Fig 10. Encrypted SMB traffic setting up a PsExec connection
When we view the attack traffic in Wireshark [Figure 10], we can see a successful SMB connection over TCP port 445, however, it is followed by encrypted SMB3 traffic. Most enterprises encrypt SMB traffic to defend against interception, man-in-the-middle (MitM) attacks, and relay attacks. Because of the encryption, there are no indications of an attack and the traffic looks no different from a normal SMB connection.

Fig 11. Unencrypted PsExec traffic creating the RemCom Named Pipe
In Figure 11, you can see the same traffic, but unencrypted and viewed in the RevealX Packet Viewer. The unencrypted traffic clearly shows indications of the use of psexec.py, establishing a connection to the ADMIN$ share followed by upload of an executable file to the target host and the creation of named pipes.
After a successful upload, the attacker will now be able to run remote commands on the victim machine using the named pipes redirection of standard in, out and err.
SecretsDump
MITRE ATT&CK: T1021.003: Remote Services: DCOM, T1003.003: OS Credential Dumping: NTDS

Fig 12. Diagram on the use of secretsdump.py using Impacket
Impackets secretsdump.py is a tool used to dump secrets from a remote machine. It first sets up an SMB session with a client, issues an SCManager request for the service “winreg”, which opens the SAM and LSA secrets from the registry and writes the data into a randomly generated file in Temp.

Fig 13. Encrypted SecretsDump command
Just like PSExec, and SMBExec, the session is encrypted and detection is impossible.
As seen from figure 14, we can readily identify the traffic that is occurring, parse it and detect the HKeys being opened and the secrets being dumped. The attacker can now freely pivot to any host in the domain with the enumerated user, deepening their stranglehold on the network.
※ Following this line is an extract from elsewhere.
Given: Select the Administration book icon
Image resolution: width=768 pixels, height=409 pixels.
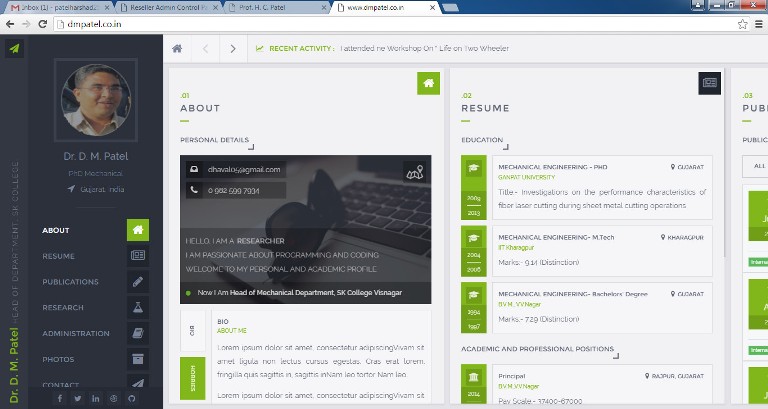Looking at the screenshot, I should [x=138, y=334].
Fig 14. Decrypted command via RevealX Packet Viewer requesting to open the LSA key preparing to dump the hashes
Conclusions
As adversaries increasingly leverage legitimate, built-in tools like Impacket to move laterally across networks, they are able to hide in plain sight. This “living off the land” approach leaves critical blind spots for security teams, as their malicious commands and file transfers are often hidden within encrypted east-west traffic.
This is why a Network Detection and Response (NDR) solution is a necessity. By providing native decryption, ExtraHop RevealX shines a light into these dark corners of your network. It exposes the hidden commands and behaviours of threats like Kerberoasting, relay attacks, and Active Directory enumeration techniques performed using Impacket and similar tools. All of this would otherwise go undetected.
Detecting these advanced tactics is just one powerful example of the broader need for visibility into encrypted lateral movement. With RevealX, you gain the high-fidelity insights needed to detect threats early, accelerate your response, and prevent a minor incident from becoming a major breach.